If you're a cynical, publicly traded company producing cynical products designed to appeal to the widest audience possible, this means having to enter China. A $200MM movie will make its money back faster if it doesn't ignore 30% of the global market.

So they avoid anything the Chinese censors will dislike, and often add something the Chinese audience will. Not doing so means missing hundreds of millions of dollars. And it isn't as if we have many movies being made for art or creative purposes anymore. There isn't a whole lot left out there other than giant blockbusters carefully crafted to appeal to literally every single human being on the planet. It's why I find TV much more satisfying (also, it's why network television blows.)

What you just described it how they "force" and "fund" ideas. Their market has money to spend that outside companies want. Let's call that market square. The Chinese Government keeps their market square through censorship of media inside of China. They don't impose anything outside of China, but they do have a lot of money available inside of China.

The outside companies are from markets that are round and can accept many shapes of media. Luckily for the companies, that round market can ALSO fit square media. Square media sells well in China, and there is lots of money to earn in China. So they produce square media.

As a result, the Chinese censorship expands beyond the borders of China, not through force, but through coercive money, and our round markets start seeing a big uptick in square media, and square ideas, and a downswing in media and ideas that won't fit the square market.

◆ Tasks
- A) Please return the passage on Chinese censorship and movies verbatim, between "What you just" and "produce square media.", inclusive.
- B) According to the passage on Chinese censorship and movies, how does the Chinese Government keep its market square?

◆ Data shown
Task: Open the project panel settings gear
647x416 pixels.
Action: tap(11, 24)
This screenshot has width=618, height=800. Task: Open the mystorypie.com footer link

◆ Per-task answers
- A)
What you just described it how they "force" and "fund" ideas. Their market has money to spend that outside companies want. Let's call that market square. The Chinese Government keeps their market square through censorship of media inside of China. They don't impose anything outside of China, but they do have a lot of money available inside of China.

The outside companies are from markets that are round and can accept many shapes of media. Luckily for the companies, that round market can ALSO fit square media. Square media sells well in China, and there is lots of money to earn in China. So they produce square media.

- B) Through censorship of media inside of China.